初期研修医

小原 真奈 (独立行政法人 労働者健康福祉機構 横浜労災病院)
小原真奈 小原 真奈
独立行政法人 労働者健康福祉機構 横浜労災病院
平成27年8月31日~平成27年9月25日
(平戸市民病院)

 一か月間、平戸市民病院で研修させていただきました。京都生まれ、大阪と横浜で育ち、田舎暮らしをほとんど経験したことがなく、バスの中でみた永遠に続く道と周りの田んぼの風景、初日の夜中に病院にたどり着いた時の衝撃は忘れません。
 この一か月での研修で特に印象的だったのは、外来診療と地域の雰囲気を味わえた訪問診療でした。外来では一見雑談のように聞こえる内容の会話も、実はその患者さんとのコミュニケーションを通じてささいな変化がないか見る大切なもので、外来診療はそういった変化に気付く繊細さや敏感さが問われることを実感しました。また、患者さん本人だけでなく、家族や生活などの社会背景をここまで細かく把握して診療が行われているのは、初めて目にした光景でした。また、実際に患者さんの自宅に出向く訪問診療・看護は全く初めての経験でした。その中で毎回感じていたのは、なんで敢えて急な坂を上った所や病院からこんなにも遠く離れた不便な所に住んでいるのかということです。しかし、訪問診療を通じて実際にその人が暮らしている家の中の雰囲気や家族、家の周りの畑や飼っているペットなどの生活環境を目の当りにし、医療がその人の生活の中心なのではなく、あくまでその人の生活の中心は長年暮らしてきた自宅や家族、その他の生活環境そのものであって、医療はその人が長年暮らしてきた地で健康に幸せに暮らすための手助けに過ぎないことを感じました。私が今までの研修で見ていたのはあくまで入院中のみの皆一通りの光景にすぎず、退院後にはひとりひとりの生活そのものがあることを再認識しました。この訪問診療が一か月間で一番地域医療らしい一面を感じたものでした。

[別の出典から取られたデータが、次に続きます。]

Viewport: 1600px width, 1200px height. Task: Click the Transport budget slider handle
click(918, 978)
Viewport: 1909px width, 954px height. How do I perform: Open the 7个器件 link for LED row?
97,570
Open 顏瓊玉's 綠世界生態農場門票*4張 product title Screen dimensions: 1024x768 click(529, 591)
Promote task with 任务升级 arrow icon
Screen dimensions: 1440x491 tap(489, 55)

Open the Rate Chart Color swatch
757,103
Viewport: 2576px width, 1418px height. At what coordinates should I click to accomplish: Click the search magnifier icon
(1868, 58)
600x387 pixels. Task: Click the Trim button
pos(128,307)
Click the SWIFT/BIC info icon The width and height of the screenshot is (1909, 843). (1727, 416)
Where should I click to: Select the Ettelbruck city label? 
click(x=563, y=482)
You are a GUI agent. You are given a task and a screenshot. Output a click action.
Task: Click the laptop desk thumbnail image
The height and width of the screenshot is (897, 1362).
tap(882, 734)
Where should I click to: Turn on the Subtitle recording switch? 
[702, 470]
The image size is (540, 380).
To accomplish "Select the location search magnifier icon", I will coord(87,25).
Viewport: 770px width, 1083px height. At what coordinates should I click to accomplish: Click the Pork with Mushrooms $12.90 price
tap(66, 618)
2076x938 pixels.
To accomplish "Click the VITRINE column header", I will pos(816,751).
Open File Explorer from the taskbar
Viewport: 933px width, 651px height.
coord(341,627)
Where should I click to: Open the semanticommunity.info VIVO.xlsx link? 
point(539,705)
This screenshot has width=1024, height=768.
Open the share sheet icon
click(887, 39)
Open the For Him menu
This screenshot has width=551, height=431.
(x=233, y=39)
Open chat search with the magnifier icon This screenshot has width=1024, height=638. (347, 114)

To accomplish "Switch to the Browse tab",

 わずか一か月間でしたが、多くの先生方・看護師さんを始め病院スタッフの方々、平戸の皆様に心から感謝致します。医療以外においても、平戸の自然や歴史、美味しい食べ物など素敵な出会いがたくさんあり、非常に充実した一か月でした。来年からは専門分野での診療が中心となりますが、ここで培った経験や思い出は今後の医者人生にとどまらず、私の人生におけるかけがえない宝物であると感じています。ありがとうございました。